Nothing but the pictures may be left out. Restate the rest of the entries word for word.

> [Available data]
************

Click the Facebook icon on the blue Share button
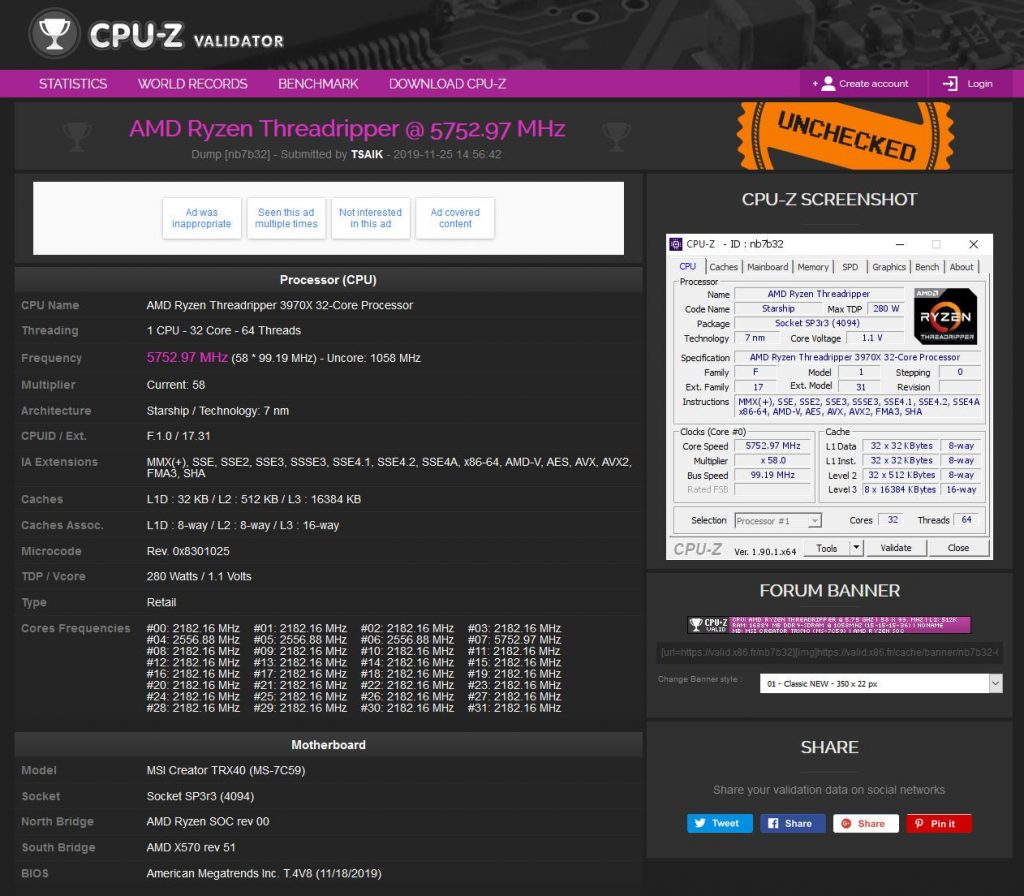Screen dimensions: 1024x896 773,823
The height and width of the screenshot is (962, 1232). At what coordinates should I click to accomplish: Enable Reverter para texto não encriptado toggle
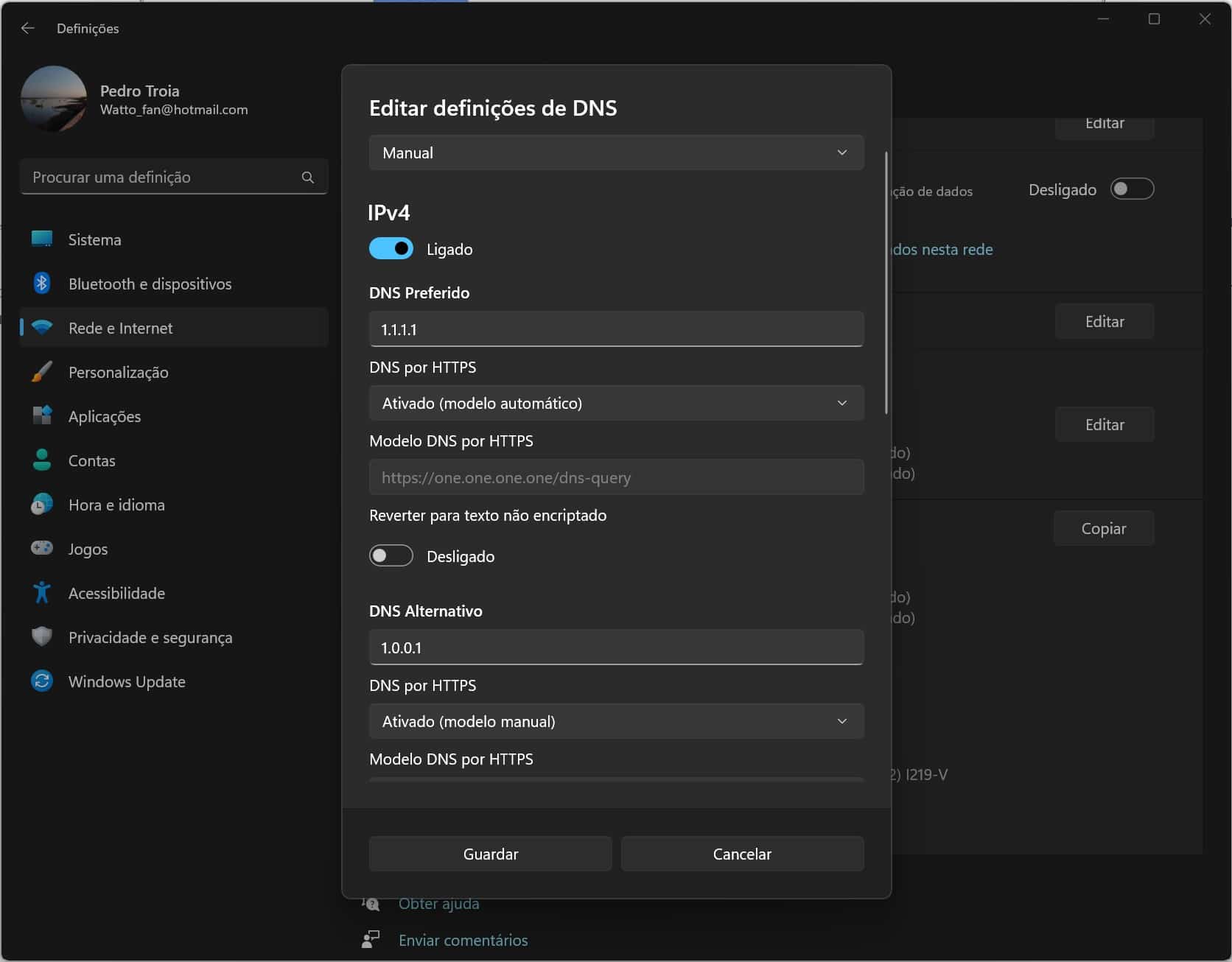tap(391, 556)
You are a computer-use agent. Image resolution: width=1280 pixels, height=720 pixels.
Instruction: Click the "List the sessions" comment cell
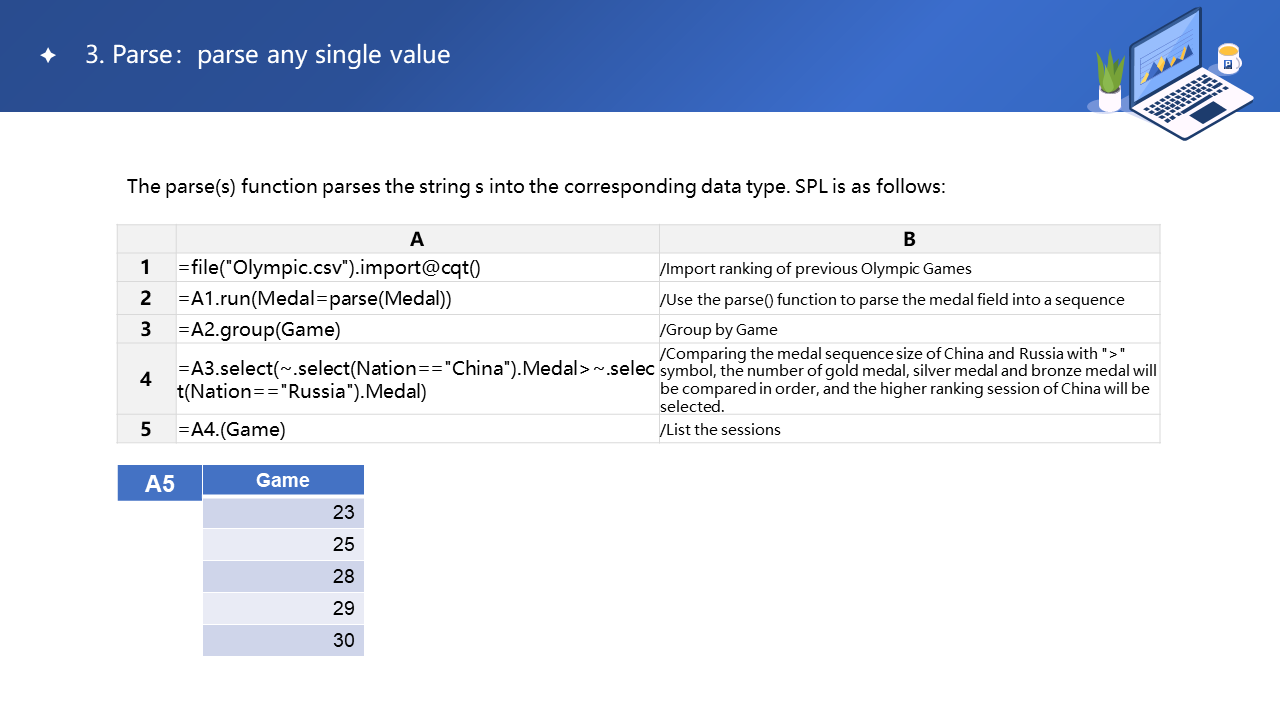909,429
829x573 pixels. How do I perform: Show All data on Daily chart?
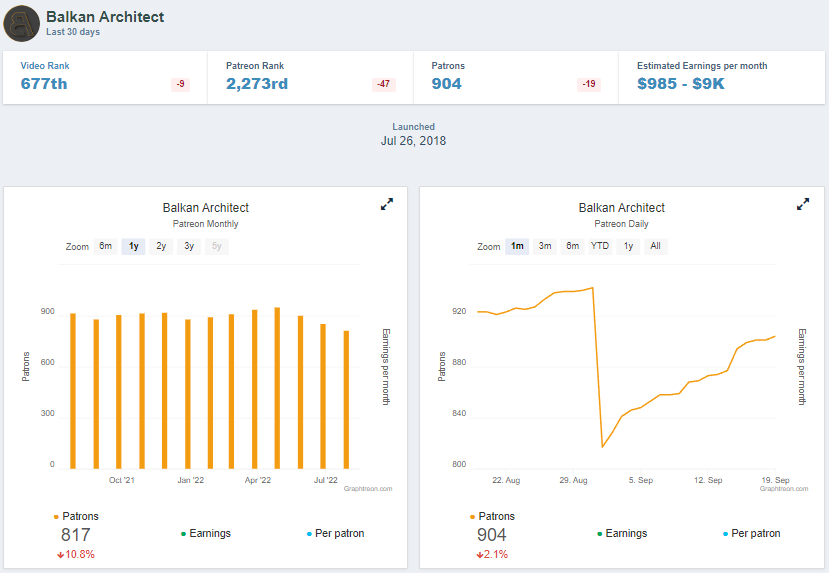click(x=656, y=246)
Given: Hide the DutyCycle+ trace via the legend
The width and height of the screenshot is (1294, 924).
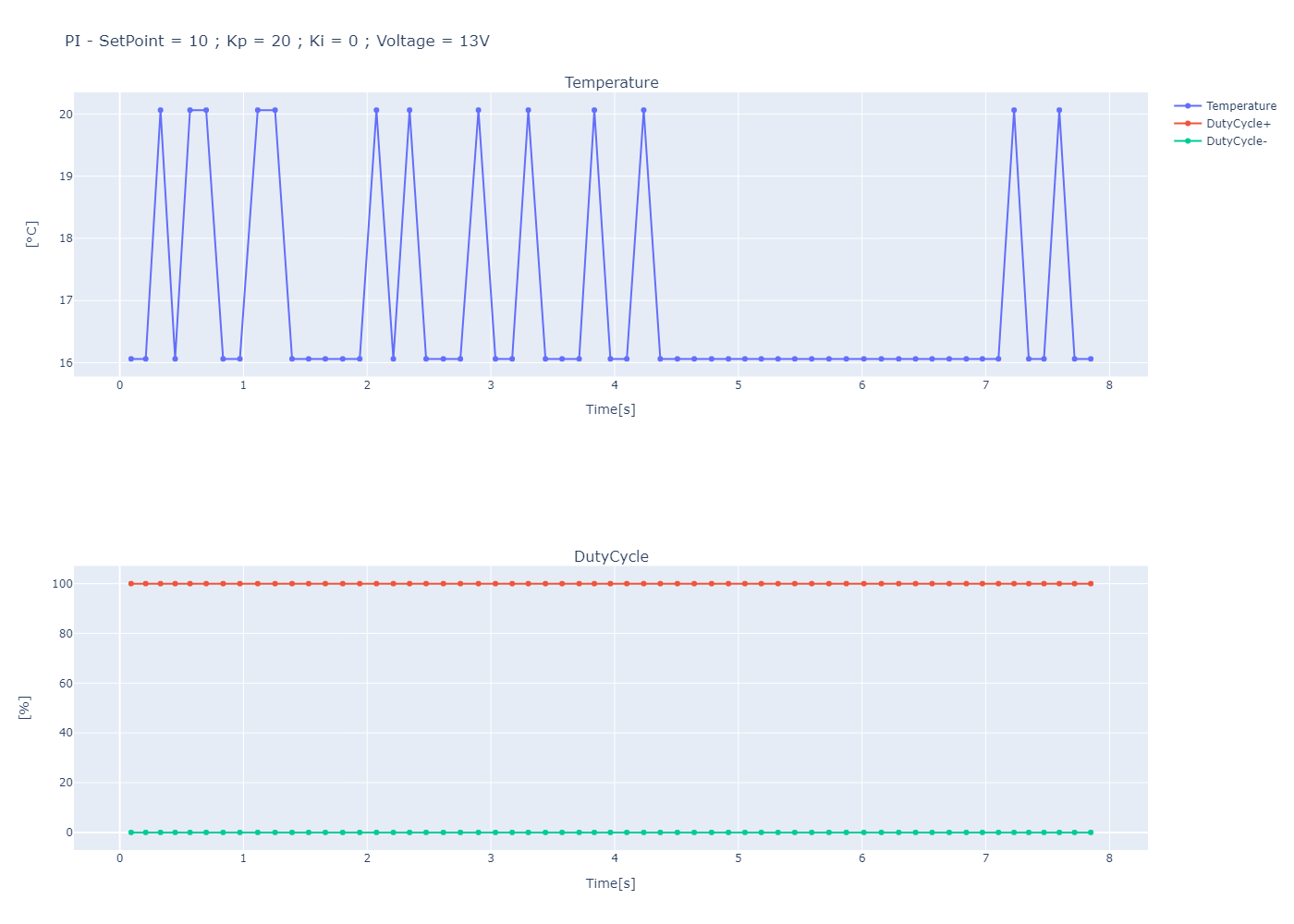Looking at the screenshot, I should 1239,123.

************

> [Solved problem]
Click the Facebook icon on the blue Share button
Screen dimensions: 1024x896 773,823
The height and width of the screenshot is (962, 1232). At what coordinates should I click to accomplish: Enable Reverter para texto não encriptado toggle
tap(391, 556)
You are a computer-use agent. Image resolution: width=1280 pixels, height=720 pixels.
Instruction: Click the "List the sessions" comment cell
909,429
829x573 pixels. How do I perform: Show All data on Daily chart?
click(x=656, y=246)
Given: Hide the DutyCycle+ trace via the legend
The width and height of the screenshot is (1294, 924).
Looking at the screenshot, I should 1239,123.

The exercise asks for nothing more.